私は「寅さん映画」の大ファンです。
その中でも、初期の第8作、池内淳子さんマドンナの「寅次郎恋唄」の中のある場面が、特に心に刺さっています。
志村喬さん演じる元大学教授(寅の妹の夫の父)が若い頃、闇が迫る夕刻に信州の山道に迷い、途方に暮れて歩いていた時のこと。ある農家の藁ぶき屋根の家があり、明かりが漏れ、賑やかな声が聞こえてきます。
庭にはリンドウの花が咲き乱れ、子供たちを夕飯に呼ぶ母の声が聞こえ、子供たちの笑い声が響く。
「その時私は思ったんだ。庭に咲き乱れるリンドウの花。漏れて来る囲炉裏部屋の灯り。家族の笑い声。寅次郎君。人間は、絶対に一人では生きて行けない。それに気が付かないと、大変なことになる。分かるかね、寅次郎君」
と、静かに語るのです。
数々の寅さんの名場面の中でも、記憶から消えない場面です。
さて、話は変わって政治の話。
先日の衆議院総選挙。与党が大敗しましたね。国政の与党が負けたのですから、世の中がいろいろ変わっていくと思われますが、さて、どうなるのでしょうか。
驕る平家は久しからず。古今東西、同じ体制が続いている国はありません。必ずどこかで、為政者は倒されてきました。それはキムチ屋の私が語るには壮大すぎる話ですが、もののついでに、もう一つ書いていいでしょうか。
それは、「増税で栄えた国無し」です。
20世紀中盤、ビヨンというドイツの心理学者が、「集団の心理学」をテーマにした研究をして、一つの結論を導きました。
それは、
為政者は必ず十字架にかけられる
というものです。かなりショッキングな結論ですよね。
それまでの心理学は、フロイトをはじめとした「個人の心理学」が基本でしたが、ビヨンはそこに、個人の集合体である「集団」の概念を持ち込みました。
集団が一つの心理の動きを持ち、行動していく。社会心理ともいうのでしょうか。
世の中が動くときには、必ずそれが強く働くというのです。
そして、ある集団の頂点にいる人は、必ず集団から反発を受け、そして最終的には「十字架にかけられる」のです。
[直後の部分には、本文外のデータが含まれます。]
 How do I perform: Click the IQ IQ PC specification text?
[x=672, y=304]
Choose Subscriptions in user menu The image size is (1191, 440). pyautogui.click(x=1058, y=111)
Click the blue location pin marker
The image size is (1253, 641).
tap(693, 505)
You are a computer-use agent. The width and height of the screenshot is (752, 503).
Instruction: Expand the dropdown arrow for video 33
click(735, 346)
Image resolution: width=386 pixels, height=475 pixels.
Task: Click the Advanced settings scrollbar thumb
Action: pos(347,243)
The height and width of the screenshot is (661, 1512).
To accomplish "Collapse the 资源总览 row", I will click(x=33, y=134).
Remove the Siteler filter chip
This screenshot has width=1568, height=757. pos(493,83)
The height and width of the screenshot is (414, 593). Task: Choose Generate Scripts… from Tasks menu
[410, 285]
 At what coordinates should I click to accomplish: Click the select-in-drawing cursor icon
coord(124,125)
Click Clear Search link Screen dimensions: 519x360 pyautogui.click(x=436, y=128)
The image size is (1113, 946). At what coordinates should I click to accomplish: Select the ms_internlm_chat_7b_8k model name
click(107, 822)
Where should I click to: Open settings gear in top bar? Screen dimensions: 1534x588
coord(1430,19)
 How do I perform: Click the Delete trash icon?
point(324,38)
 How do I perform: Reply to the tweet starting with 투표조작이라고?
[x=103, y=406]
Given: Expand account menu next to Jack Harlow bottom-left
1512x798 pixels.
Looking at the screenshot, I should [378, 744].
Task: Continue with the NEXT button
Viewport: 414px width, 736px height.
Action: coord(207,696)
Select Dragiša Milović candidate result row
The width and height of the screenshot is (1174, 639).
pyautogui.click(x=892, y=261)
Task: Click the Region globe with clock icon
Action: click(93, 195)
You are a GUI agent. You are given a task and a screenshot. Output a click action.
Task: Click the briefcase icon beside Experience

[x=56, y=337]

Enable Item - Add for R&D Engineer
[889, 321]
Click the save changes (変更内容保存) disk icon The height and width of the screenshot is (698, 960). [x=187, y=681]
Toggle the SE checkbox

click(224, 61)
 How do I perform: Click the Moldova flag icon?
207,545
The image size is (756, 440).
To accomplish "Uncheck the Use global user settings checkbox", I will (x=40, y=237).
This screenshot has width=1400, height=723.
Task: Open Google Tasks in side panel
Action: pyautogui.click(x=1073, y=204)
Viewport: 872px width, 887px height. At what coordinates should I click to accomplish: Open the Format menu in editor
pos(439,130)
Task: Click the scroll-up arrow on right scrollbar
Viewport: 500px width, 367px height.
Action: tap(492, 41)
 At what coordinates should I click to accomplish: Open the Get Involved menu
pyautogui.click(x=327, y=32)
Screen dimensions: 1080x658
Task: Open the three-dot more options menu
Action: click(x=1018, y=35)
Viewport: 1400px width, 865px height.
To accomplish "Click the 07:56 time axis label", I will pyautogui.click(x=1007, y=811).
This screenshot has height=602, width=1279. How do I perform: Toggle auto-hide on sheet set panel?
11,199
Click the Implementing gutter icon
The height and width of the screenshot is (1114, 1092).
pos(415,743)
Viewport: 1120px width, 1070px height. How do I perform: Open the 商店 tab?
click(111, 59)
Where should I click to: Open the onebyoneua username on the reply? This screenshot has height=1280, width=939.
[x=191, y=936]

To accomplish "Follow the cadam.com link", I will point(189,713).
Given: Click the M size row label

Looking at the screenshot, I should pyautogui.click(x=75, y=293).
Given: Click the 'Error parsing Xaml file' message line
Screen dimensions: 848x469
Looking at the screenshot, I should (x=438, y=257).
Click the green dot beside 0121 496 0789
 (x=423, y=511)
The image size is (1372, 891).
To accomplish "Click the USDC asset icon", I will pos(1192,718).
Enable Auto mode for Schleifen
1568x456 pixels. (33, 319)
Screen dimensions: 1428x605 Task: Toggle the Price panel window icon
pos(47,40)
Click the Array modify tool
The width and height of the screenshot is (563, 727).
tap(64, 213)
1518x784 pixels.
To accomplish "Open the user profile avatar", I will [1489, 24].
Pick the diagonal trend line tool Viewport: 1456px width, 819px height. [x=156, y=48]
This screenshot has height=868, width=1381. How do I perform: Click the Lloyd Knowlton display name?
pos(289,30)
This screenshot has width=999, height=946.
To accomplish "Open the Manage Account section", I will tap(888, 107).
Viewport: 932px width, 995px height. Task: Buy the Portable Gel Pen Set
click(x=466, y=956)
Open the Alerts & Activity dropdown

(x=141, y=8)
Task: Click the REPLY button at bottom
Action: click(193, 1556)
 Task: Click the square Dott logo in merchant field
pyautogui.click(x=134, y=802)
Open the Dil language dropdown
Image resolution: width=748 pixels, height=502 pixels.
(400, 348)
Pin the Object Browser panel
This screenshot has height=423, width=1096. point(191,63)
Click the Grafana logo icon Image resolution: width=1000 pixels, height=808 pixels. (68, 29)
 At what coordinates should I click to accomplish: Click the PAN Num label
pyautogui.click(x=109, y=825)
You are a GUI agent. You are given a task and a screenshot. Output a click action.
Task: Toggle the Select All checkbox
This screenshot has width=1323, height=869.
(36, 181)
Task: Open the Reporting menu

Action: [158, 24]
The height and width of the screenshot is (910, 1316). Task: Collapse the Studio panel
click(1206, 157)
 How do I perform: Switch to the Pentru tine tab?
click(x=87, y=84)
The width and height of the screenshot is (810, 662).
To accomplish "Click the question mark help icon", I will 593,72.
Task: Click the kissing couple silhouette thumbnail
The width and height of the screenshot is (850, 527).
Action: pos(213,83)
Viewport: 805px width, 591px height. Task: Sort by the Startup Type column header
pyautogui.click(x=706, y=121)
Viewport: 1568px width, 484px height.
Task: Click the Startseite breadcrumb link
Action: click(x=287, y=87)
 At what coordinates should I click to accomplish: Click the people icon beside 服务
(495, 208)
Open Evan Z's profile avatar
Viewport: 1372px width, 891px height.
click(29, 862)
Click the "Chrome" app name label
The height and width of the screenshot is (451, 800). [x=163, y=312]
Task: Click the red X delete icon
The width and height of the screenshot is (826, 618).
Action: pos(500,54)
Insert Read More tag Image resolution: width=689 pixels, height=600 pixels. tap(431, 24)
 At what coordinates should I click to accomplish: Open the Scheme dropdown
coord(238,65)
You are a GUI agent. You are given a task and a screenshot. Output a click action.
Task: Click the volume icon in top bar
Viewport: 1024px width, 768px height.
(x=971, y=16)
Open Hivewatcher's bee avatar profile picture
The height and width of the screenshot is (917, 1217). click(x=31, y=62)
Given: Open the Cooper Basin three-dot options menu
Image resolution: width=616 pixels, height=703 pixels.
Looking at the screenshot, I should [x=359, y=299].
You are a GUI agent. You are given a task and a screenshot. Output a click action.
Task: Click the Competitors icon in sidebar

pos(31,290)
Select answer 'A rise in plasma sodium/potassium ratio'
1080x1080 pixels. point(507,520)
つまり、権力を失い、失墜していくという考え方です。
私がこの考え方を知ったのは、30代半ばで、外食産業でイケイケの拡大経営をしていた時でした。
理屈としては分かり、歴史もその繰り返しだったということも理解したのですが、それでも、「いや、俺は大丈夫だ」という妙な自信があり、そのまま突っ走りました。
そして10年ほど後に、会社を駄目にしてしまったのです。
頂点にいる人の多くは、自分に溺れてしまいます。周囲への配慮を怠りがちです。
なぜ頂点に登り詰めたのかと問われれば、「それは自分の発想力と行動力の賜物です」とでも答えてしまいます。
しかし、人間が一人の力で為せることなど、実は僅かな事なのです。
必ず、身近な誰かに助けられている。あるいは、偶然の幸運に助けられることもある。
それを「自分の力」だとも思いこみ、「俺は負けない」と思ってしまう。
そう思った瞬間に、その人の「負け」は決まります。感謝の心の無い人には人はついて行かず、それだけでなく、反駁もします。そして最終的には、「十字架にかける」ところまで進むのです。
それは決してレアなケースではありません。私のようなありふれた人間でもそれを経験したくらいですから。
話を戻します。
政治が大きく変わろうとしていますが、長い間続いた「一強政治」はもう過去のものとなり、「トップダウン」の政治から「相互理解」「合意と納得」の政治へと変わろうとしているのは、間違いないと思います。
そして、様々の「既得権益」や「絶対権力」が、終焉に向かって行こうとしているのも、事実だと思います。
今後それに抗う勢力も現れると思いますが、「我欲」だけで動く勢力がまた蔓延るのだけは御免蒙りたいと思います。
そして、長い間続いている「増税の時代」も、早く終わって欲しいとも思います。
少なくとも日本人は、みな仲間です。
互いに奪い合いや、戦いをしてはいけないのです。
寅さん映画の志村喬さん演じる老学者は、世間的には名声を得ますが、家族を失い、寂しい孤独な生活をします。
あの信州の農家の家族のような生活を、どれだけ羨んだことでしょうか。
当たり前の幸せこそが、本当の幸せなのですね。